Jetsetters Magazine feature on Big Wheel Tours: “Faultless” San Andreas Fault mountain biking tour.
Aaaah! This is the life. Lazing by the pool, tummy bursting from the gourmet fine dining; entrancing cumulus clouds floating overhead. Not lifting a finger nor burning a single calorie for days upon end……naaaah!
Let’s kick this thing up several notches and check out what else southern California can do for you.
Nope, I don’t wanna see Palm Springs by car, taxi guide, or big air-conditioned bus with groups of people. That ain’t a-happenin’. Let’s see here . . . how to experience this area? Hmm . . .
“We’ll have your mountain bikes delivered to your resort in a few minutes,” announces Evan Trubee, owner of the six-year-old Big Wheel Bike Tours. He is thrilled that I agree that there’s no better way to see the world than by hiking and biking.
Two gleaming high performance mountain bikes are waiting as promised, along with a Palm Springs bike map detailing big, wide stone paths and rugged, crafted-by-nature-only trails. Big Wheel Bike Tours uses Trek 700 Hybrid bikes available in men’s and women’s sizes on the smorgasbord of bike routes to choose.
Nice ride, awesome in-town stuff but it’s time to crank up the adrenaline and do the real deal! I call Evan and tell him to show me a little bit of everything. “Okay, Box Canyon Express it is!” he exclaims without a moment to waste.
We climb into the SUV and Evan’s tour guide, Heidi, who has the accent to match the name. kicks into excitement with full details of her home territory with knowledge and pride. On our drive to the bike and hike expedition trail-head, I get an insider’s scoop of the location, making this more than just a tour but something dear to heart.
Palm Springs’ original name was Seche; in 1893 the area received twelve days of solid rain and then shriveled up from SEVEN YEARS of drought. You must love the land like Heidi to know this kind of info. She provides a dramatic visual story as we proceed through Palm Springs and the surrounding areas.

--- REQUIRED TASK A ---
Summarize the magazine feature in two sentences.

[Element and text position data]
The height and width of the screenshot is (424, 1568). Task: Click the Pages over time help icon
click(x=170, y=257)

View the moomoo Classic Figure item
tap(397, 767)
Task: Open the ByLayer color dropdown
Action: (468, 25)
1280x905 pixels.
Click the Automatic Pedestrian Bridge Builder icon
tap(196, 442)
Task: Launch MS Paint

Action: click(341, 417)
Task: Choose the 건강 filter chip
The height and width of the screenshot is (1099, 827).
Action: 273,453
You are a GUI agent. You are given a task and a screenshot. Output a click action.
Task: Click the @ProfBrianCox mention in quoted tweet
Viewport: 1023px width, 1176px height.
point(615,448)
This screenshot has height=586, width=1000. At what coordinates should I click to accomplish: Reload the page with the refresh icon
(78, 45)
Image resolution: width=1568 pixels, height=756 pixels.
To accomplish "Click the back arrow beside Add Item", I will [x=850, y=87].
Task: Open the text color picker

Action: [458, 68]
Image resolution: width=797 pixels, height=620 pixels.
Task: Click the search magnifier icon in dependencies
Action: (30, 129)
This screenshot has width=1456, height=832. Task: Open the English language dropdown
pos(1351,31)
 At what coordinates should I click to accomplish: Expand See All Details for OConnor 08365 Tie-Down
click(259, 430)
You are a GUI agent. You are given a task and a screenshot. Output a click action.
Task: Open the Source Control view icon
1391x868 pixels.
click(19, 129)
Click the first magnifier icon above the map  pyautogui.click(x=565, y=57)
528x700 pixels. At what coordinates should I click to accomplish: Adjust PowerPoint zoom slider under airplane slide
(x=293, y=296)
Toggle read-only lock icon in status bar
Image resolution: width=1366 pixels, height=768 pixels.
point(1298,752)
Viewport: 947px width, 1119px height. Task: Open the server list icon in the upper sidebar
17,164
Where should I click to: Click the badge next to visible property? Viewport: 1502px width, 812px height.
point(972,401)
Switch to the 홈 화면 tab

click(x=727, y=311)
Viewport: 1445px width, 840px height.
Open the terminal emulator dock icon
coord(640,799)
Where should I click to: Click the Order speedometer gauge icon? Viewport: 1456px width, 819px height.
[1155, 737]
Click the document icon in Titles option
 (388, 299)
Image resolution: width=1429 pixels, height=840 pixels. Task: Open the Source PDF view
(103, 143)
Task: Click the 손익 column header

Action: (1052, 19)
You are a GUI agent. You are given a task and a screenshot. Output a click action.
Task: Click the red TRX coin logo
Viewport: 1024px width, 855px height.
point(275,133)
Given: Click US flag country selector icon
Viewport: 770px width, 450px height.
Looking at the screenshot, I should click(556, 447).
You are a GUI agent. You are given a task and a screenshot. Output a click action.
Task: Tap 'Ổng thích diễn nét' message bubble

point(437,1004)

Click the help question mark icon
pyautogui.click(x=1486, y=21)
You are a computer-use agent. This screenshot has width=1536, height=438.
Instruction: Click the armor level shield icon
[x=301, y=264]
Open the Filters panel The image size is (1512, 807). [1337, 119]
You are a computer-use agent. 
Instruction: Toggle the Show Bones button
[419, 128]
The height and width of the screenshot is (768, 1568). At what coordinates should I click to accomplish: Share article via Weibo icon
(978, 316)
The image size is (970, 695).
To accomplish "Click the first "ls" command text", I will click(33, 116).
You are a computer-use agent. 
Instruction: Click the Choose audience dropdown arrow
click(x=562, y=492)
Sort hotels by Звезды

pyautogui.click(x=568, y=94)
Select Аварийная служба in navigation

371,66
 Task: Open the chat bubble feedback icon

--- REQUIRED TASK B ---
Reproduce the listing from its first line up to and including the line that contains "Action: (30, 129)".

--- FULL ANSWER A ---
Rather than lazing at the resort or touring Palm Springs by car or bus, the narrator chooses Big Wheel Bike Tours, whose owner, Evan Trubee, has mountain bikes and a Palm Springs bike map delivered to the resort. After an in-town ride, Evan picks the Box Canyon Express, and on the drive to the trail-head the guide, Heidi, tells local history, including that Palm Springs was first named Seche and that in 1893 twelve days of rain were followed by seven years of drought.

--- FULL ANSWER B ---
The height and width of the screenshot is (424, 1568). Task: Click the Pages over time help icon
click(x=170, y=257)

View the moomoo Classic Figure item
tap(397, 767)
Task: Open the ByLayer color dropdown
Action: (468, 25)
1280x905 pixels.
Click the Automatic Pedestrian Bridge Builder icon
tap(196, 442)
Task: Launch MS Paint

Action: click(341, 417)
Task: Choose the 건강 filter chip
The height and width of the screenshot is (1099, 827).
Action: 273,453
You are a GUI agent. You are given a task and a screenshot. Output a click action.
Task: Click the @ProfBrianCox mention in quoted tweet
Viewport: 1023px width, 1176px height.
point(615,448)
This screenshot has height=586, width=1000. At what coordinates should I click to accomplish: Reload the page with the refresh icon
(78, 45)
Image resolution: width=1568 pixels, height=756 pixels.
To accomplish "Click the back arrow beside Add Item", I will [x=850, y=87].
Task: Open the text color picker

Action: [458, 68]
Image resolution: width=797 pixels, height=620 pixels.
Task: Click the search magnifier icon in dependencies
Action: (30, 129)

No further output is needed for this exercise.